==== Information given
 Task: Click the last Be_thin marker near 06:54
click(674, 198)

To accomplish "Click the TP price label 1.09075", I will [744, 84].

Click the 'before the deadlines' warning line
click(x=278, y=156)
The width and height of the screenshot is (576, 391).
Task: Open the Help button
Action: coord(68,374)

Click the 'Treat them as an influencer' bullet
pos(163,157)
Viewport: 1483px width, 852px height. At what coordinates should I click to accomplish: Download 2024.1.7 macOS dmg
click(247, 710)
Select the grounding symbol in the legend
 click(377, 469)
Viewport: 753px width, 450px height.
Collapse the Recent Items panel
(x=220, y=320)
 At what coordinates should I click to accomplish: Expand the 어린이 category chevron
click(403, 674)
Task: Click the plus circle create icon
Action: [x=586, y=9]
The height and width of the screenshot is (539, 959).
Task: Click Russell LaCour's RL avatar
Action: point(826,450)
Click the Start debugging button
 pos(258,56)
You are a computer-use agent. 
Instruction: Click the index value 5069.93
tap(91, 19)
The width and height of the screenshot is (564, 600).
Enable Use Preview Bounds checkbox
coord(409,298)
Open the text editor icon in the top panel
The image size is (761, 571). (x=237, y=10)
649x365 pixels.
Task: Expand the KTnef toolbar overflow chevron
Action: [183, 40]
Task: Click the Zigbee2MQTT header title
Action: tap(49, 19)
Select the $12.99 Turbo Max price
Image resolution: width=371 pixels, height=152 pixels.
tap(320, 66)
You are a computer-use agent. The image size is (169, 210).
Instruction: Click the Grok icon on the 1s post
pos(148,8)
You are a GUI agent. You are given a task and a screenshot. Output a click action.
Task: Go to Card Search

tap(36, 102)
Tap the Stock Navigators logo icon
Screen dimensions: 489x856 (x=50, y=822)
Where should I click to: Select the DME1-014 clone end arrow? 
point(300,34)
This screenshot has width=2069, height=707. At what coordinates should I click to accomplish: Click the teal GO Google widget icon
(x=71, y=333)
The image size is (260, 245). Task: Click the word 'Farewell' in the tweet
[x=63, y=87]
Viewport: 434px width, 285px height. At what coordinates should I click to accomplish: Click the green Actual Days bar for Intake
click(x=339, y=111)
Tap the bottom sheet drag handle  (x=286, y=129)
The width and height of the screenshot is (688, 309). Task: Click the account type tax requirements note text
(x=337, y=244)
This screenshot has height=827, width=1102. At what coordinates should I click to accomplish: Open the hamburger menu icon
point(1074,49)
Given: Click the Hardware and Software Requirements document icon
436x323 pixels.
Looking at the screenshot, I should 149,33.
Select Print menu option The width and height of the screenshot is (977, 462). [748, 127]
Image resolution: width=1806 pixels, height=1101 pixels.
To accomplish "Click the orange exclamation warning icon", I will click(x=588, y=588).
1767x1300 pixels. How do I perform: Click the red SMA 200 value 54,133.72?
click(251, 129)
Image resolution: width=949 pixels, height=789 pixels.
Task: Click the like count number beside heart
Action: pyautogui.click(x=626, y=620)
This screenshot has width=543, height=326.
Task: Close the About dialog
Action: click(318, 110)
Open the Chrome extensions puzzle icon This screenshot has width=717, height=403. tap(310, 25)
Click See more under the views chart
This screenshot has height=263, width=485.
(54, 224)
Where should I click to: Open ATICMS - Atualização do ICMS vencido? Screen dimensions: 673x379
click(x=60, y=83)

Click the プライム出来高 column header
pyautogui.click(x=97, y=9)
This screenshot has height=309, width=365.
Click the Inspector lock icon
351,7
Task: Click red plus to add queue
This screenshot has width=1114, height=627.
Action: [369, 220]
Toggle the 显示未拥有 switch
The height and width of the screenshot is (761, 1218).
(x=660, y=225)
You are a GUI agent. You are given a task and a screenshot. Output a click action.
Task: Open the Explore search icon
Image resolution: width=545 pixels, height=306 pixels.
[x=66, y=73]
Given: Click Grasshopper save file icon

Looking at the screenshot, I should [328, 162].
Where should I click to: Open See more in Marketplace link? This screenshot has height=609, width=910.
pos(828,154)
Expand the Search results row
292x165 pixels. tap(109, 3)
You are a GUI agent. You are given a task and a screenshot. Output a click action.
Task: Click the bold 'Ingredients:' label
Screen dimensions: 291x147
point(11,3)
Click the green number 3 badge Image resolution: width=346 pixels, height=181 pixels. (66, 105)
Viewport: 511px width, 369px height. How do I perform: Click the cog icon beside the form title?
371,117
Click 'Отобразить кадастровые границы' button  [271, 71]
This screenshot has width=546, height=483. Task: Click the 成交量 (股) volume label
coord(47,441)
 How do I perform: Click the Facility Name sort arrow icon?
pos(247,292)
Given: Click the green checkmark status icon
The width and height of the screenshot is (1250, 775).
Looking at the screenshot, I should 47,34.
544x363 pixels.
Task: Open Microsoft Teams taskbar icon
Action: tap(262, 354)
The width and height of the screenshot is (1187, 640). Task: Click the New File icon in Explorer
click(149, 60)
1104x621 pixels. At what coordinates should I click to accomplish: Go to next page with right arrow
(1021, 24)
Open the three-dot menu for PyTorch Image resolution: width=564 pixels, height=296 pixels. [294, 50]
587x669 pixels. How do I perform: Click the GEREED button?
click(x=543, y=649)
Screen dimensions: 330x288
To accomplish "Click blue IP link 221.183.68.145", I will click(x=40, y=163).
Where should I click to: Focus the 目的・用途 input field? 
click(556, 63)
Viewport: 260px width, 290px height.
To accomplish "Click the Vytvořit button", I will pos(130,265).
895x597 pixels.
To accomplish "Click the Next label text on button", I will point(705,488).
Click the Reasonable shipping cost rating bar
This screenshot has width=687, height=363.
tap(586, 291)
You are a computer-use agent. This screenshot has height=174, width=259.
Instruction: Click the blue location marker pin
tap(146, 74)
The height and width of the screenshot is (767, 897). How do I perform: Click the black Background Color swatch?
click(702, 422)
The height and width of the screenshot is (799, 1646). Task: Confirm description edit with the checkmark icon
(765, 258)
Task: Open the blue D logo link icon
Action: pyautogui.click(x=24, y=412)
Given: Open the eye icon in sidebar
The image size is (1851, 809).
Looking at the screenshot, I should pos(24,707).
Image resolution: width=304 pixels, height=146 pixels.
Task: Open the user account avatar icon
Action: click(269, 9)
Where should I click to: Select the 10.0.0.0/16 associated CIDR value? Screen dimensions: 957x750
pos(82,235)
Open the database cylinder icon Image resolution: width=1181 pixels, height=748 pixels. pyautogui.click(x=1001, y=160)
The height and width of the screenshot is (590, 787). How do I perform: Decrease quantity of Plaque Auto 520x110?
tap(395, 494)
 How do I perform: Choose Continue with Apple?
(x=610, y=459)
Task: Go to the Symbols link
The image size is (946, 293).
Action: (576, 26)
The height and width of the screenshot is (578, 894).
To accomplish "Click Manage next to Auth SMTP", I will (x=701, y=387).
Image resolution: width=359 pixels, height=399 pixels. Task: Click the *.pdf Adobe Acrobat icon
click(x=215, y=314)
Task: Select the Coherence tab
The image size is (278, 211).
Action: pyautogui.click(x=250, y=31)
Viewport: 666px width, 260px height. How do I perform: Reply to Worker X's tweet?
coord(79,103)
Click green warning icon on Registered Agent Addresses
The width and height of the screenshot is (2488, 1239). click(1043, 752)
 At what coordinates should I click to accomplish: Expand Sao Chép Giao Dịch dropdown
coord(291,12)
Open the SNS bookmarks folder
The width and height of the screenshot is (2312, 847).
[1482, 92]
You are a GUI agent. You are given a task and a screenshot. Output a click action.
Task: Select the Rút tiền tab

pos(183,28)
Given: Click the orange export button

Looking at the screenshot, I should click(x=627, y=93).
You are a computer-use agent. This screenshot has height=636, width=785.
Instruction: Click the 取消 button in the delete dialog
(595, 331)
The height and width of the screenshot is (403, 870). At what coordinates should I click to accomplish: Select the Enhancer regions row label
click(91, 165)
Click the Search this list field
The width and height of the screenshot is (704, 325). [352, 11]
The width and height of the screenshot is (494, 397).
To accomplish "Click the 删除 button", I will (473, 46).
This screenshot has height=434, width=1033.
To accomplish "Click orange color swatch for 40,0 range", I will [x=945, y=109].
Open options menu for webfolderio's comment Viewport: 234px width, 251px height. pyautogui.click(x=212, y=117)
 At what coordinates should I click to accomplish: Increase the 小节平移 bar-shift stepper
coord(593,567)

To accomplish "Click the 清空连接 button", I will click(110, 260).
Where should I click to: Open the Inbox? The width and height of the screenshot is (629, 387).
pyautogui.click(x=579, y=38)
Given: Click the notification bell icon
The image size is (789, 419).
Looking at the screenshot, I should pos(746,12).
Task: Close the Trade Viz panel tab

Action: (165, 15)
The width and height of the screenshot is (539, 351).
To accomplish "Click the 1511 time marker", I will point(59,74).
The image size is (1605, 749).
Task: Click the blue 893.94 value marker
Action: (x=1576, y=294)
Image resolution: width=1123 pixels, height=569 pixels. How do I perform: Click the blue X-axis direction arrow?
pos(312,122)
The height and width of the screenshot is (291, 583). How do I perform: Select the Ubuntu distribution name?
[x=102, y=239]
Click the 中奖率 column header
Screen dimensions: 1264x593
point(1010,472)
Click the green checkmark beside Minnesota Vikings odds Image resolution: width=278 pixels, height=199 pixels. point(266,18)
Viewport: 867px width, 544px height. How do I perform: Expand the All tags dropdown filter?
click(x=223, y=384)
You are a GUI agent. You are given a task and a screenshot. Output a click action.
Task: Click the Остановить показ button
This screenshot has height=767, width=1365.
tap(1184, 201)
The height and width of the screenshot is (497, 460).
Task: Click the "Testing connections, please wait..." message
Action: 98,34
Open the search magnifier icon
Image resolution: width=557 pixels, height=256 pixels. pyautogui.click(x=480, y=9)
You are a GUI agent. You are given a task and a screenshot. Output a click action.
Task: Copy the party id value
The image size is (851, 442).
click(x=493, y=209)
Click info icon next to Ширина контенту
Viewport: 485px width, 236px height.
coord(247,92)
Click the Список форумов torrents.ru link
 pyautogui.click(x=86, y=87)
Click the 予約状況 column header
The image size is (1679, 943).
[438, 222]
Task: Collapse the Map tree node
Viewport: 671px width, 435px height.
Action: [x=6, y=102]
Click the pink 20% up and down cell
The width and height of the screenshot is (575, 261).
========
**Written problem:** How many lines in the rows above contain the word "Select"? Reply with the number alone.

**In response:** 9